CAPITOLO XXIII. Ritorno in Lages.

Giunta la notte fecimo alcuni preparativi per la partenza — La maggior difficoltà fu per i feriti — tra cui il maggior Peixotto, con una palla in un piede — Verso le 10 di sera, accomodati nel miglior modo i feriti, s'incominciò la marcia costeggiando il capon, che si lasciava a destra — e cercando di guadagnar la costa del Mato (foresta) — quella foresta forse la maggiore del mondo, stendesi dagli alluvioni [67] del Plata, sino a quelli dell'Amazzone coronando le creste da Serra do Espinasso (Spina dorsale del Brasile), in una estensione di circa trenta quattro gradi di latitudine — Non conosco l'estensione sua in longitudine, probabilmente immensa -

I tre dipartimenti di Cima da Serra, Vaccaria, e Lages, sono campestres in mezzo alla foresta, cioè campi attorniati da quella — Coritibanos, situato nel dipartimento di Lages, provincia di Santa Catterina — era il teatro del mio raconto — così chiamato dagli abitanti venuti da Coritiba, paese nella provincia di S. Paolo.

Dunque noi costeggiavimo il capon, per avvicinarci alla Selva suddescritta, cercando la direzione di Lages, per riunirci al corpo d'Aranha — da noi sventuratamente staccato -

Successe all'uscita nostra dal capon, uno di quei casi — che provano quanto l'uomo è figlio delle circostanze, e quanto può il terror panico sugli uomini anche i più intrepidi -

Si marciava in silenzio — e com'era naturale, disposti a combattere se s'incontrava il nemico — Ebbene — un cavallo, che probabilmente avea perduto il cavaliere nella giornata — e che trovavasi colle redini, morso, e sella, procurando di malamente pascolare — al poco rumore da noi fatto quell'animale si spaventò e prese a fuggire.

Odesi una voce che dice «il nemico» e tutti assieme, vidersi precipitarsi nel più folto del bosco, quegli stessi settantatre uomini — che per più ore s'erano battutti contro cinquecento nemici! e precipitarsi in tal modo, che ad onta di perder molte ore per raccoglierli — fu impossibile, di riunirli tutti — e se ne perdettero vari -

Raccolti alla meglio, ripresimo strada; ed allo spuntar dell'alba, erimo sull'orlo desiato della grande foresta — costeggiando alla direzione di Lages -

Il nemico ci cercò il giorno seguente — ma non ci rinvenne — essendo noi già lontani.
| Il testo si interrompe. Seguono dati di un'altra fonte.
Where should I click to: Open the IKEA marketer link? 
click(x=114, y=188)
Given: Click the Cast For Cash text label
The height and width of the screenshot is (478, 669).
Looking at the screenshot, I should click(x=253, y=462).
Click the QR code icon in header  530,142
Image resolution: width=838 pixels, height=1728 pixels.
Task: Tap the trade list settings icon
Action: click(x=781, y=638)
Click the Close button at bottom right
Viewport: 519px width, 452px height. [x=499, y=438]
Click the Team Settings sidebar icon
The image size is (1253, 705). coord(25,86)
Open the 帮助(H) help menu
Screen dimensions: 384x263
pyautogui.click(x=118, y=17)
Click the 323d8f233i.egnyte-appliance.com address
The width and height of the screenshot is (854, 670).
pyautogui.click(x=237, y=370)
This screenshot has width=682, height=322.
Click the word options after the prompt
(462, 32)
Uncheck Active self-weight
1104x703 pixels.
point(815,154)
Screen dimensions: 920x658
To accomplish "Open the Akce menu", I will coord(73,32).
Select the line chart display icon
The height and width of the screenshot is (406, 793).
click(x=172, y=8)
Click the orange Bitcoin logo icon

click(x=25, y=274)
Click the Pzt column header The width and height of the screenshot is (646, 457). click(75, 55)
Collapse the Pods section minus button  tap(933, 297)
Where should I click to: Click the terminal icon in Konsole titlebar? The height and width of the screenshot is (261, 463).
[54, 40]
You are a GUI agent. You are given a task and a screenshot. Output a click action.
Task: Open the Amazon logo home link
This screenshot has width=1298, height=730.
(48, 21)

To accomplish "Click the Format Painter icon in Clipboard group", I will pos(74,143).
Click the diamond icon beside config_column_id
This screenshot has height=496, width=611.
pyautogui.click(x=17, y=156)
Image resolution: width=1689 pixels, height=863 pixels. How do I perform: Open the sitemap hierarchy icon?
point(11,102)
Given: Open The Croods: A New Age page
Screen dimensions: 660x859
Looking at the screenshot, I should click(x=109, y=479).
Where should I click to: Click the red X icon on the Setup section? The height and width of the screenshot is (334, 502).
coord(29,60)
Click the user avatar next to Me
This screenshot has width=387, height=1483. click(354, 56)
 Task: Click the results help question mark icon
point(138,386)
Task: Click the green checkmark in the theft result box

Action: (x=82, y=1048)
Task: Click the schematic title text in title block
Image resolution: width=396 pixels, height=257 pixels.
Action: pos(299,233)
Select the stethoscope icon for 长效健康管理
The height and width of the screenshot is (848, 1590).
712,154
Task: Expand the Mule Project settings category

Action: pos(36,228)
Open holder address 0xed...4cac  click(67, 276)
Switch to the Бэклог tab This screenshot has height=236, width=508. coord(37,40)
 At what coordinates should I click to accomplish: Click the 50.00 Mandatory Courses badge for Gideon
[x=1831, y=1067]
Il giorno del combattimento fu terribile per operosità, privazioni, e disagi — ma si combatteva — e quell'idea soverchiava ogni altra — ma nella foresta ove mancava il consueto alimento — la carne — ed ove, altro da mangiare [68] non si trovava — era un affare serio — Stettimo quattro giorni, senza provare altro cibo, che radici di piante.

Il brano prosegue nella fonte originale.